Rockin' Blues - Johnny Otis (Savoy) - Video
PUBLISHED:  Jan 04, 2010
DESCRIPTION:
Johnny Otis (born John Alexander Veliotes; December 28, 1921, Vallejo, California), is an American blues and rhythm and blues pianist, vibraphonist, drummer, singer, bandleader, and impresario. Otis has been one of the most prominent figures in the history of rhythm and blues.

After playing in a variety of swing orchestras, including Lloyd Hunter's Serenaders, he founded his own band in 1945 and had one of the most enduring hits of the big band era, "Harlem Nocturne". This band played with Wynonie Harris and Charles Brown. In 1947, he and Bardu Ali opened the Barrelhouse Club in the Watts district of Los Angeles. He reduced the size of his band and hired singers Mel Walker, Little Esther Phillips and the Robins (who later became the Coasters). He discovered the teenaged Phillips when she won one of the Barrelhouse Club's talent shows. With this band, which toured extensively throughout the United States as the California Rhythm and Blues Caravan, he had a long string of rhythm and blues hits through 1950.

In the late 1940s, he discovered Big Jay McNeely, who then performed on his "Barrelhouse Stomp". In the 1950s he discovered Etta James, for whom he produced her first hit, "Roll With Me, Henry", (also known as "The Wallflower"). Otis produced the original recording of "Hound Dog" written by Jerry Leiber and Mike Stoller with vocal by Big Mama Thornton, and was given a writing credit on all six of the 1953 releases of the song. As an artist and repertory man for King Records he also discovered Jackie Wilson, Hank Ballard, and Little Willie John, among others. He also became an influential disk jockey in Los Angeles. However, he continued to perform, and in April 1958, he recorded his best-known recording "Willie and the Hand Jive", which went on to be a huge hit in the summer of 1958, peaking at #9 on the U.S. Pop chart, becoming Otis' only Top 10 single. His most famous composition is "Every Beat of My Heart", first recorded by The Royals in the 1952 but which became a huge hit for Gladys Knight.

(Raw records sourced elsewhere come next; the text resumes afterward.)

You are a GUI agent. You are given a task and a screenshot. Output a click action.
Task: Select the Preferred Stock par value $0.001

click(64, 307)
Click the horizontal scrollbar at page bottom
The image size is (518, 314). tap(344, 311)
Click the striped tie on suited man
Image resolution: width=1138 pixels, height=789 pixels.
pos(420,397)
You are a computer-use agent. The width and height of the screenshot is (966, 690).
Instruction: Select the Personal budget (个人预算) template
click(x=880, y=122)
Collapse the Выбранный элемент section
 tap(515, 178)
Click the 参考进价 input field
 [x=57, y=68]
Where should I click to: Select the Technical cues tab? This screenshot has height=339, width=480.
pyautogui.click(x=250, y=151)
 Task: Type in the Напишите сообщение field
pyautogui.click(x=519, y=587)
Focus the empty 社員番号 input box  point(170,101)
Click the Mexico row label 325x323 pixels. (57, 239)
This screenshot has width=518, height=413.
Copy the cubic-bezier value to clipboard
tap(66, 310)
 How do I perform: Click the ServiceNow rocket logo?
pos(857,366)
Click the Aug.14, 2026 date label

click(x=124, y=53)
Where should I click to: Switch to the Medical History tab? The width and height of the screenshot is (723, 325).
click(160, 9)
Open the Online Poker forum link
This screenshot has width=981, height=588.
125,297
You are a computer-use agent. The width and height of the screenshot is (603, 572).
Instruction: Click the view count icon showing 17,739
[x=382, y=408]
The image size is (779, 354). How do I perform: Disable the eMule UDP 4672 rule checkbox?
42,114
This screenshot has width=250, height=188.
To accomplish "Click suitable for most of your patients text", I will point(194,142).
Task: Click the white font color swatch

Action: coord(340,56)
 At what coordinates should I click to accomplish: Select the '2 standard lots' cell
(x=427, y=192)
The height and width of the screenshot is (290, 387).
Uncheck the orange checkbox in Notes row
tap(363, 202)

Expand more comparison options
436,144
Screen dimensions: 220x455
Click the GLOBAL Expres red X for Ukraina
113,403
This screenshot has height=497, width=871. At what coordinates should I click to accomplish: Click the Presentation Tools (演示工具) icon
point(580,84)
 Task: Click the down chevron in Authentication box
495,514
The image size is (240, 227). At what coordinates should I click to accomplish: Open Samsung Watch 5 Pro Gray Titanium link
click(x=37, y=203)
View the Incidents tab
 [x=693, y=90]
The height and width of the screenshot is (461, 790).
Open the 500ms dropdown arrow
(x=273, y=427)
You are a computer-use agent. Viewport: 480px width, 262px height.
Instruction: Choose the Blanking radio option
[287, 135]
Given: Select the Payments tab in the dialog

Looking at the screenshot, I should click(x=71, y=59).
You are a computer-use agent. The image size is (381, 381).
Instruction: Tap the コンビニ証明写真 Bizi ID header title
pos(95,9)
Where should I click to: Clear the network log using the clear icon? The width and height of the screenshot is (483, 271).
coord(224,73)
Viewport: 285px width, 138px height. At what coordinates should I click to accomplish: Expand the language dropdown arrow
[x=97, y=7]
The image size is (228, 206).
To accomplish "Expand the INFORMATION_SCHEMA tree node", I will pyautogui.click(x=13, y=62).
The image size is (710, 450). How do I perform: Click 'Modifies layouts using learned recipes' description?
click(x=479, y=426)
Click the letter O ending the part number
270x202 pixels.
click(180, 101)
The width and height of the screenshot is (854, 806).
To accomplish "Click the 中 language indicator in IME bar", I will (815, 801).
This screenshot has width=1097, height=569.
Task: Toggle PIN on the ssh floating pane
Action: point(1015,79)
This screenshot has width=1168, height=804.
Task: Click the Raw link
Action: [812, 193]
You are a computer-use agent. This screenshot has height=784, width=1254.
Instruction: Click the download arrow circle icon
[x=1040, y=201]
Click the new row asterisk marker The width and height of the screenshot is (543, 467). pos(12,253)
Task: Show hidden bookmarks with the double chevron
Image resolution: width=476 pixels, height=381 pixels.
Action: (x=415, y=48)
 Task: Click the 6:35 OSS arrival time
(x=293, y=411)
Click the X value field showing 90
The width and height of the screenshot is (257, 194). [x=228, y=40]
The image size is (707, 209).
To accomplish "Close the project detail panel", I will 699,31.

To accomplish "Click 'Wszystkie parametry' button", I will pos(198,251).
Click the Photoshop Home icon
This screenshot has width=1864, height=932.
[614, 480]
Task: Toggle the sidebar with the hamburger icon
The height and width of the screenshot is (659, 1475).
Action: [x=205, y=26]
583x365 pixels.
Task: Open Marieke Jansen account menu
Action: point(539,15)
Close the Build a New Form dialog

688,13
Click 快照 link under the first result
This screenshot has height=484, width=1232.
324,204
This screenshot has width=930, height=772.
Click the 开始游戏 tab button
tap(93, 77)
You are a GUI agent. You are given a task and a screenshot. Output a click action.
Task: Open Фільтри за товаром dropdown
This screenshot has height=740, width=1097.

Otis continued performing through the 1990s and headlined the San Francisco Blues Festival in 1990 and 2000, although because of his many other interests he went through long periods where he did not perform.

He was inducted to the Rock and Roll Hall of Fame in 1994 as a Non-Performer for his work as a songwriter and producer with Elvis Presley.
In the 1960s, he entered journalism and politics, losing a campaign for a seat in the California Assembly (one reason for the loss may be that he ran under his much less well known real name). He then became chief of staff for Democratic Congressman Mervyn M. Dymally. He was also was the pastor of Landmark Community Church.

In the 1990s, Otis bought a farm near Sebastopol, California, north of San Francisco. For a time he ran a coffee shop / grocery store / blues club, where one of the featured singers was the Georgia-born singer Jackie Payne. Around this time Otis also founded and pastored a new church, Landmark Community Gospel Church, which held weekly rehearsals in the tiny town of Forestville, California and Sunday services in Santa Rosa, California. Landmark's worship services centered on Otis' preaching and the traditional-style performances of a gospel choir and a male gospel quartet, backed by a rocking band that featured Otis' son Nicky Otis and Shuggie's son, Lucky Otis. The church closed its doors in the mid 1990s.